● What you should do
Reproduce the records below, swapping every occurrence of "Viewport" for "Display". Keep everything else unchanged.

───── Task input

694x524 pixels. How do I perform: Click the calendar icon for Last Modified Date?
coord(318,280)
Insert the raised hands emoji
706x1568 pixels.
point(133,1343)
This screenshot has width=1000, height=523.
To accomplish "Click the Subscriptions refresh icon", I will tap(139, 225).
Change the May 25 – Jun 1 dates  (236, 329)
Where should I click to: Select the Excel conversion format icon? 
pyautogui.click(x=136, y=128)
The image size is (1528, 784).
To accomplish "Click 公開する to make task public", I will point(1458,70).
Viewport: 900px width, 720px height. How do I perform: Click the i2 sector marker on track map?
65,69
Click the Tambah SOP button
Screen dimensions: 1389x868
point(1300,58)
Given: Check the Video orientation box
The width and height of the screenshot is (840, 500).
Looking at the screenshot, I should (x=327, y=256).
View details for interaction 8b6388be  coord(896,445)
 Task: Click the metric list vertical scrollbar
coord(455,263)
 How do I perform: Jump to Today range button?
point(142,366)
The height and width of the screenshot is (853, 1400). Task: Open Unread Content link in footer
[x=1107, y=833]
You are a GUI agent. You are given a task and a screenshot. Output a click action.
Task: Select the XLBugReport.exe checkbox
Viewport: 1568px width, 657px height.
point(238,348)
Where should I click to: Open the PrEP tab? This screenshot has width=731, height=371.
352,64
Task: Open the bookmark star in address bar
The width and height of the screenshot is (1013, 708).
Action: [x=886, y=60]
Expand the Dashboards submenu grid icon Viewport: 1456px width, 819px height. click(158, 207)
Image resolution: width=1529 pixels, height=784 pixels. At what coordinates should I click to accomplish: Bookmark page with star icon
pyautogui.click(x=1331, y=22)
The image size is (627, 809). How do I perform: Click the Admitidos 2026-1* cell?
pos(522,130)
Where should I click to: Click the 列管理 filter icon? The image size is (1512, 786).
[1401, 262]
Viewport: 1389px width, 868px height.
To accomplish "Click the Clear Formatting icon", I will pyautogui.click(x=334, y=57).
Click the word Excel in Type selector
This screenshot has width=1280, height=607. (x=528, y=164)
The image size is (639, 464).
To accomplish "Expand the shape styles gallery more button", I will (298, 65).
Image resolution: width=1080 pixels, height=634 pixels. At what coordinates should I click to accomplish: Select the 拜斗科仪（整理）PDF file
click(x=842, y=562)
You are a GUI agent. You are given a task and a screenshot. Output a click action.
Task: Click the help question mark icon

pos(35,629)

──────────

● Final result
694x524 pixels. How do I perform: Click the calendar icon for Last Modified Date?
coord(318,280)
Insert the raised hands emoji
706x1568 pixels.
point(133,1343)
This screenshot has width=1000, height=523.
To accomplish "Click the Subscriptions refresh icon", I will tap(139, 225).
Change the May 25 – Jun 1 dates  (236, 329)
Where should I click to: Select the Excel conversion format icon? 
pyautogui.click(x=136, y=128)
The image size is (1528, 784).
To accomplish "Click 公開する to make task public", I will point(1458,70).
Display: 900px width, 720px height. How do I perform: Click the i2 sector marker on track map?
65,69
Click the Tambah SOP button
Screen dimensions: 1389x868
point(1300,58)
Given: Check the Video orientation box
The width and height of the screenshot is (840, 500).
Looking at the screenshot, I should (x=327, y=256).
View details for interaction 8b6388be  coord(896,445)
 Task: Click the metric list vertical scrollbar
coord(455,263)
 How do I perform: Jump to Today range button?
point(142,366)
The height and width of the screenshot is (853, 1400). Task: Open Unread Content link in footer
[x=1107, y=833]
You are a GUI agent. You are given a task and a screenshot. Output a click action.
Task: Select the XLBugReport.exe checkbox
Display: 1568px width, 657px height.
point(238,348)
Where should I click to: Open the PrEP tab? This screenshot has width=731, height=371.
352,64
Task: Open the bookmark star in address bar
The width and height of the screenshot is (1013, 708).
Action: [x=886, y=60]
Expand the Dashboards submenu grid icon Display: 1456px width, 819px height. click(158, 207)
Image resolution: width=1529 pixels, height=784 pixels. At what coordinates should I click to accomplish: Bookmark page with star icon
pyautogui.click(x=1331, y=22)
The image size is (627, 809). How do I perform: Click the Admitidos 2026-1* cell?
pos(522,130)
Where should I click to: Click the 列管理 filter icon? The image size is (1512, 786).
[1401, 262]
Display: 1389px width, 868px height.
To accomplish "Click the Clear Formatting icon", I will pyautogui.click(x=334, y=57).
Click the word Excel in Type selector
This screenshot has width=1280, height=607. (x=528, y=164)
The image size is (639, 464).
To accomplish "Expand the shape styles gallery more button", I will (298, 65).
Image resolution: width=1080 pixels, height=634 pixels. At what coordinates should I click to accomplish: Select the 拜斗科仪（整理）PDF file
click(x=842, y=562)
You are a GUI agent. You are given a task and a screenshot. Output a click action.
Task: Click the help question mark icon

pos(35,629)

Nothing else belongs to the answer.